Given data ::
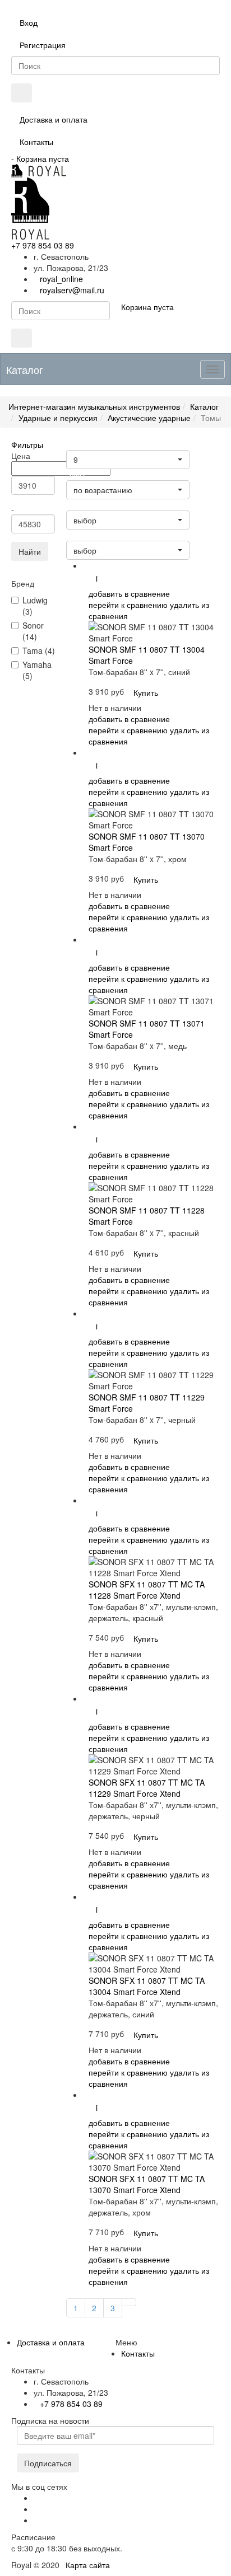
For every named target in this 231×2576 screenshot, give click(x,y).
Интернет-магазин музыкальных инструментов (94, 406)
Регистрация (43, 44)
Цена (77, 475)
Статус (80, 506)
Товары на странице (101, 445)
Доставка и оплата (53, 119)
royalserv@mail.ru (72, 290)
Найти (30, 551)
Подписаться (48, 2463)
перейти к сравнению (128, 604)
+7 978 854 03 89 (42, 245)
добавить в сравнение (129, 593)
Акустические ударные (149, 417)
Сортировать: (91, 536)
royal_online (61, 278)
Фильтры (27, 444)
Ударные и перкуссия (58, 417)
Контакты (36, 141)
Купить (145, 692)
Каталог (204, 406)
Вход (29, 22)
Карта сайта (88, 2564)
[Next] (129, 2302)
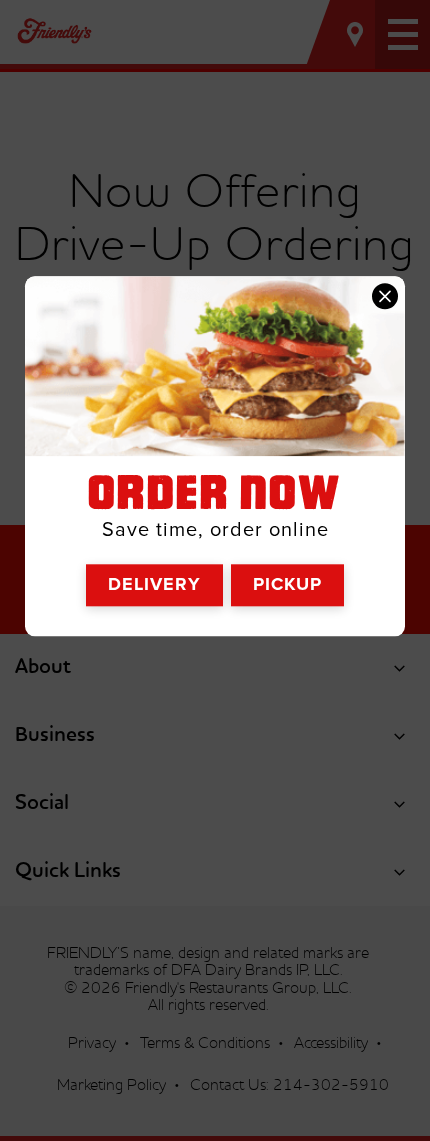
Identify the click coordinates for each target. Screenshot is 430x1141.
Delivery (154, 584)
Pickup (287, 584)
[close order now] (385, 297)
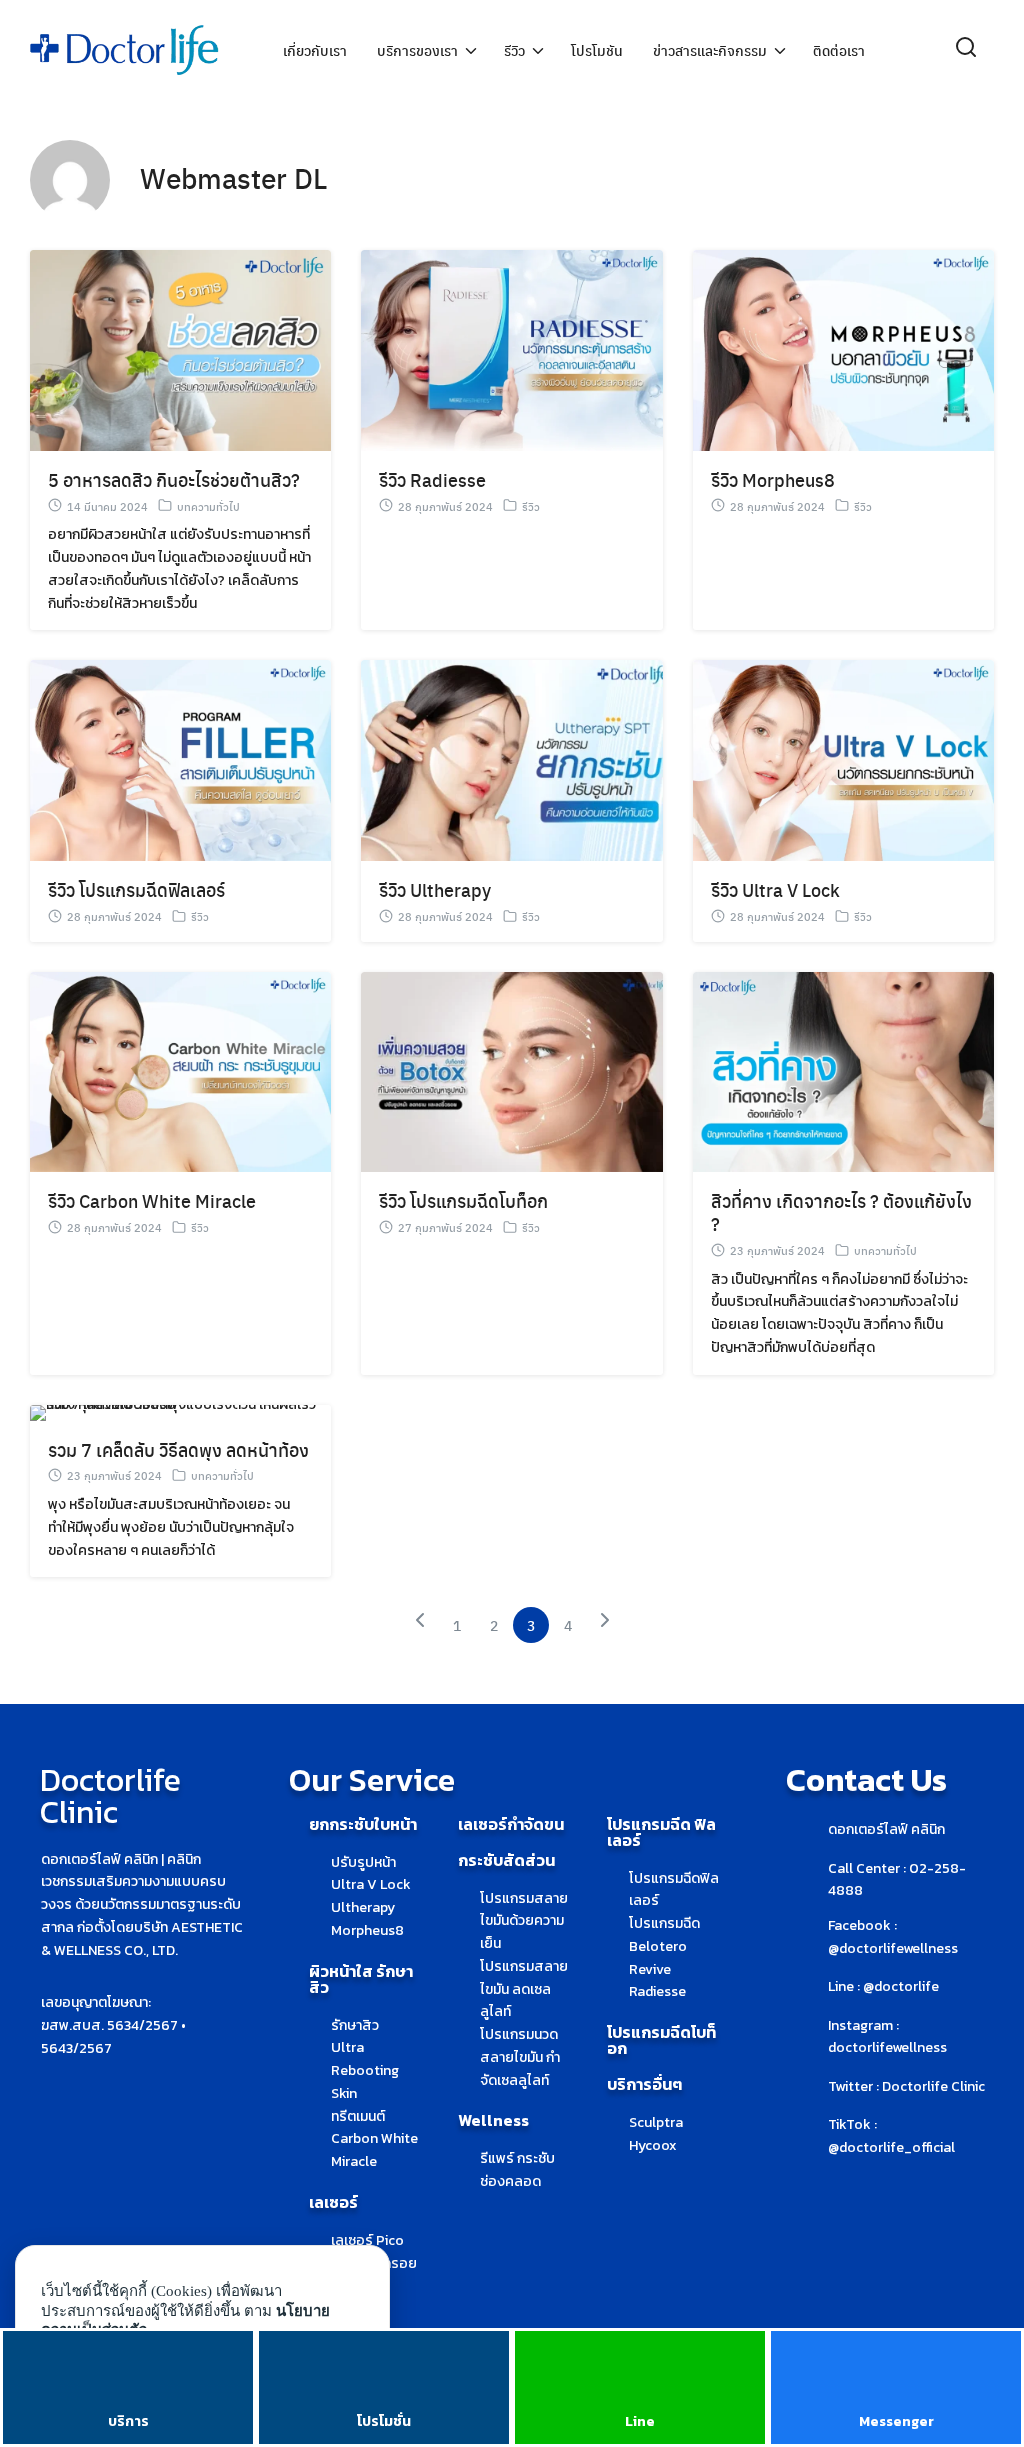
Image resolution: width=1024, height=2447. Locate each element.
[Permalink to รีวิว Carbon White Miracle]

Instructions to follow ::
Among the lines of the data above, find those with the word "click" and show them.

Worked solution ::
For every named target in this 231×2576 screenshot, give click(x,y).
Identify the click coordinates for each target. Screenshot is 430x1141.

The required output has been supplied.